• PROMPT
Reproduce all the material verbatim, down to the last line.

• DATA FOR REVIEW
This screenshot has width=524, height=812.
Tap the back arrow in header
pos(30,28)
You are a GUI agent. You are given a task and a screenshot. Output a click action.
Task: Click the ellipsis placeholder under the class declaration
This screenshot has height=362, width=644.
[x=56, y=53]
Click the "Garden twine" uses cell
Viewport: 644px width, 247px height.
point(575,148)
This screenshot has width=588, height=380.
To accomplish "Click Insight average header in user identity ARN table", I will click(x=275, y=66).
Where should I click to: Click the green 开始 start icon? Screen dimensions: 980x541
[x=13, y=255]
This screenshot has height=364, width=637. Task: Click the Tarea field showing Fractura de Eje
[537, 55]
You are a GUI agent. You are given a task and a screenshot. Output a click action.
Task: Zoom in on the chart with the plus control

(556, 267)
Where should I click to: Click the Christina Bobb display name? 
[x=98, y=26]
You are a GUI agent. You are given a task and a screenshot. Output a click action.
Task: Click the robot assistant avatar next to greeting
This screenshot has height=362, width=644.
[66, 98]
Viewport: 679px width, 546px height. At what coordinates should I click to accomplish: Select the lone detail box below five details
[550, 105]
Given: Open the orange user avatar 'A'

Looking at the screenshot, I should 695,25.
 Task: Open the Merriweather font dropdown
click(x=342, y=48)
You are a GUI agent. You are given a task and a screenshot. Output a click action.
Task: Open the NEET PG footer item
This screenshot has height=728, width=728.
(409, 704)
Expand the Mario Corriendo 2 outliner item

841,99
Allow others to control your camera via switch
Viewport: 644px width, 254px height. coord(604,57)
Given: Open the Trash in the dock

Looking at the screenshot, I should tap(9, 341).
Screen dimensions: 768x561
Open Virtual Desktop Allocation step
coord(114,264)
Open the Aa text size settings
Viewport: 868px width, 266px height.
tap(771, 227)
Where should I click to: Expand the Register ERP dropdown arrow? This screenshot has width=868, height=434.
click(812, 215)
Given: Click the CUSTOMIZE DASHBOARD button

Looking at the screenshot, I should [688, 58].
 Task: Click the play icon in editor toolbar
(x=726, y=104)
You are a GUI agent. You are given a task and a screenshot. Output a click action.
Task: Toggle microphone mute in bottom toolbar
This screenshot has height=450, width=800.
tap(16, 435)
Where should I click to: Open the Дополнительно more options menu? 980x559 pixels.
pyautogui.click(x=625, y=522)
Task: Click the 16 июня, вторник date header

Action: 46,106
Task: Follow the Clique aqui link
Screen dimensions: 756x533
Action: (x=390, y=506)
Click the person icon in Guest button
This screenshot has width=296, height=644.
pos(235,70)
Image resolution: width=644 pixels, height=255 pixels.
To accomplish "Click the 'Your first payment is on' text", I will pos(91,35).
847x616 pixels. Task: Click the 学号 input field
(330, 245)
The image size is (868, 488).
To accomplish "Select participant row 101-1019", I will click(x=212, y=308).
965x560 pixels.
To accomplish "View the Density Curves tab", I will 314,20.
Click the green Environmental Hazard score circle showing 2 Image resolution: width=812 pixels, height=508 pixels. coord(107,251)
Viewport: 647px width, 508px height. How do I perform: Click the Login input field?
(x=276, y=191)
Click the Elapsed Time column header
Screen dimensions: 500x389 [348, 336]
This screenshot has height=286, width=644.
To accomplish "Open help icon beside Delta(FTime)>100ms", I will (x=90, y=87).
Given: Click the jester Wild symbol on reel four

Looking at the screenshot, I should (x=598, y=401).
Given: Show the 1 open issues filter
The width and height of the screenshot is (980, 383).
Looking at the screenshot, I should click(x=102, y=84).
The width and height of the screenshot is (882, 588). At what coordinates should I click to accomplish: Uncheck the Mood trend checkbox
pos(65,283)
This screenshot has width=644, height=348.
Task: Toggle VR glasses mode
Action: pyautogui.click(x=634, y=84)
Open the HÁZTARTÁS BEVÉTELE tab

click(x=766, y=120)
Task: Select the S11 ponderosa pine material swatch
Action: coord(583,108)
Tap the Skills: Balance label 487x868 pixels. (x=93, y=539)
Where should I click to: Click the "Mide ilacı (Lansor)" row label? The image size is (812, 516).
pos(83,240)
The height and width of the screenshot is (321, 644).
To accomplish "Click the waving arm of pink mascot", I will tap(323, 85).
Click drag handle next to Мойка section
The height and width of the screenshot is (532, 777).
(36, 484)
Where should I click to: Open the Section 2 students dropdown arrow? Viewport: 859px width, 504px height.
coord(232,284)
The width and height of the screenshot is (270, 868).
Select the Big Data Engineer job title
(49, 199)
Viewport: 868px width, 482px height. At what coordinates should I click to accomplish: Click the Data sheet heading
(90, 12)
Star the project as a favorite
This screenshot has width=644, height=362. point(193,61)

• TASK SOLUTION
This screenshot has width=524, height=812.
Tap the back arrow in header
pos(30,28)
You are a GUI agent. You are given a task and a screenshot. Output a click action.
Task: Click the ellipsis placeholder under the class declaration
This screenshot has height=362, width=644.
[x=56, y=53]
Click the "Garden twine" uses cell
Viewport: 644px width, 247px height.
point(575,148)
This screenshot has width=588, height=380.
To accomplish "Click Insight average header in user identity ARN table", I will click(x=275, y=66).
Where should I click to: Click the green 开始 start icon? Screen dimensions: 980x541
[x=13, y=255]
This screenshot has height=364, width=637. Task: Click the Tarea field showing Fractura de Eje
[537, 55]
You are a GUI agent. You are given a task and a screenshot. Output a click action.
Task: Zoom in on the chart with the plus control

(556, 267)
Where should I click to: Click the Christina Bobb display name? 
[x=98, y=26]
You are a GUI agent. You are given a task and a screenshot. Output a click action.
Task: Click the robot assistant avatar next to greeting
This screenshot has height=362, width=644.
[66, 98]
Viewport: 679px width, 546px height. At what coordinates should I click to accomplish: Select the lone detail box below five details
[550, 105]
Given: Open the orange user avatar 'A'

Looking at the screenshot, I should 695,25.
 Task: Open the Merriweather font dropdown
click(x=342, y=48)
You are a GUI agent. You are given a task and a screenshot. Output a click action.
Task: Open the NEET PG footer item
This screenshot has height=728, width=728.
(409, 704)
Expand the Mario Corriendo 2 outliner item

841,99
Allow others to control your camera via switch
Viewport: 644px width, 254px height. coord(604,57)
Given: Open the Trash in the dock

Looking at the screenshot, I should tap(9, 341).
Screen dimensions: 768x561
Open Virtual Desktop Allocation step
coord(114,264)
Open the Aa text size settings
Viewport: 868px width, 266px height.
tap(771, 227)
Where should I click to: Expand the Register ERP dropdown arrow? This screenshot has width=868, height=434.
click(812, 215)
Given: Click the CUSTOMIZE DASHBOARD button

Looking at the screenshot, I should [688, 58].
 Task: Click the play icon in editor toolbar
(x=726, y=104)
You are a GUI agent. You are given a task and a screenshot. Output a click action.
Task: Toggle microphone mute in bottom toolbar
This screenshot has height=450, width=800.
tap(16, 435)
Where should I click to: Open the Дополнительно more options menu? 980x559 pixels.
pyautogui.click(x=625, y=522)
Task: Click the 16 июня, вторник date header

Action: 46,106
Task: Follow the Clique aqui link
Screen dimensions: 756x533
Action: (x=390, y=506)
Click the person icon in Guest button
This screenshot has width=296, height=644.
pos(235,70)
Image resolution: width=644 pixels, height=255 pixels.
To accomplish "Click the 'Your first payment is on' text", I will pos(91,35).
847x616 pixels. Task: Click the 学号 input field
(330, 245)
The image size is (868, 488).
To accomplish "Select participant row 101-1019", I will click(x=212, y=308).
965x560 pixels.
To accomplish "View the Density Curves tab", I will 314,20.
Click the green Environmental Hazard score circle showing 2 Image resolution: width=812 pixels, height=508 pixels. coord(107,251)
Viewport: 647px width, 508px height. How do I perform: Click the Login input field?
(x=276, y=191)
Click the Elapsed Time column header
Screen dimensions: 500x389 [348, 336]
This screenshot has height=286, width=644.
To accomplish "Open help icon beside Delta(FTime)>100ms", I will (x=90, y=87).
Given: Click the jester Wild symbol on reel four

Looking at the screenshot, I should (x=598, y=401).
Given: Show the 1 open issues filter
The width and height of the screenshot is (980, 383).
Looking at the screenshot, I should click(x=102, y=84).
The width and height of the screenshot is (882, 588). At what coordinates should I click to accomplish: Uncheck the Mood trend checkbox
pos(65,283)
This screenshot has width=644, height=348.
Task: Toggle VR glasses mode
Action: pyautogui.click(x=634, y=84)
Open the HÁZTARTÁS BEVÉTELE tab

click(x=766, y=120)
Task: Select the S11 ponderosa pine material swatch
Action: coord(583,108)
Tap the Skills: Balance label 487x868 pixels. (x=93, y=539)
Where should I click to: Click the "Mide ilacı (Lansor)" row label? The image size is (812, 516).
pos(83,240)
The height and width of the screenshot is (321, 644).
To accomplish "Click the waving arm of pink mascot", I will tap(323, 85).
Click drag handle next to Мойка section
The height and width of the screenshot is (532, 777).
(36, 484)
Where should I click to: Open the Section 2 students dropdown arrow? Viewport: 859px width, 504px height.
coord(232,284)
The width and height of the screenshot is (270, 868).
Select the Big Data Engineer job title
(49, 199)
Viewport: 868px width, 482px height. At what coordinates should I click to accomplish: Click the Data sheet heading
(90, 12)
Star the project as a favorite
This screenshot has width=644, height=362. point(193,61)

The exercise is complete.